Bass represents the 37th Congressional District, which encompasses Los Angeles neighborhoods west and southwest of downtown including Crenshaw, Baldwin Hills, Miracle Mile, Pico-Robertson, Century City, Cheviot Hills, West Los Angeles, Mar Vista and parts of Westwood, as well as Culver City and Inglewood.

Bass was a member of the Assembly from 2004-10, serving as its speaker from 2008-10.

Along with Bass, the declared and potential candidates included in the Aug. 23 poll were former Los Angeles Unified School District Superintendent Austin Beutner, City Attorney Mike Feuer, Council President Nury Martinez, businessman Rick Caruso and Councilmen Kevin de Leon, Mark Ridley-Thomas and Joe Buscaino.

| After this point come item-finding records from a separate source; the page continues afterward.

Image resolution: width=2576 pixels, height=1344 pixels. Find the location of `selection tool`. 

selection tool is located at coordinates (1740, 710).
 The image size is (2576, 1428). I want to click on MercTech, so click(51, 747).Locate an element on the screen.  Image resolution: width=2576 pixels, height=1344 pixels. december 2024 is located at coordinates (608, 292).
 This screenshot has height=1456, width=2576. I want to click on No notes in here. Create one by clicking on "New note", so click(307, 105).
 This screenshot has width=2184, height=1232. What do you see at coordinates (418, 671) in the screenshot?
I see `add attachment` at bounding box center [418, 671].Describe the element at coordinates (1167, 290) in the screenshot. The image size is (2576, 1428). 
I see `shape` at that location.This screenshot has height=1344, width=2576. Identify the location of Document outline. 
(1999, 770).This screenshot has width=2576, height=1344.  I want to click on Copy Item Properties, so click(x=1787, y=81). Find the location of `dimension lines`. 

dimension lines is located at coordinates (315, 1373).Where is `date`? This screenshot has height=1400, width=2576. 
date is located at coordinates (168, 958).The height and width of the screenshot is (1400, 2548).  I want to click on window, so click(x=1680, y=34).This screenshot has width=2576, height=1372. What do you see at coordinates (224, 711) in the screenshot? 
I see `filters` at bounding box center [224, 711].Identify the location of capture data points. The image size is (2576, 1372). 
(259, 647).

Of the group, Buscaino and Feuer were the only ones who had announced a run for mayor at the time the poll was released, but de León declared his candidacy Sept. 21. Ridley-Thomas and Martinez have both said they will not run for mayor in 2022.

About 27% of Democrats polled said that if the election were held Saturday, they would vote for Bass.

“A plurality is undecided, and the race is wide open, but Bass is the only potential candidate for mayor who can claim a real base of support,” according to a summary of the survey of 803 Los Angeles voters, which was conducted between July 29 and Aug. 5 by Fairbank, Maslin, Maullin, Metz & Associates.

More than one out of five (22%) of all people surveyed said Bass was their first choice among the candidates, and 8% ranked her second. Bass was the only potential or current candidate who received double-digit first-choice support.

The pollsters identified Bass’ advantage over the rest of the potential candidates comes partly from progressives and liberals, with 34% of progressives and 25% of liberals responding they would vote for her if the election was held Saturday. She also had the advantage of being the best known among the candidates and leads with Black Angelenos and people on the Westside and in South Los Angeles.

Generally, the poll indicated that about 70% of voters are either very likely or somewhat likely to vote for a woman for mayor, and 69% are very likely or somewhat likely to vote for a person of color to head the city.

The person who commissioned the poll was not publicly identified, but a representative for the public opinion research firm said the individual is not a politician.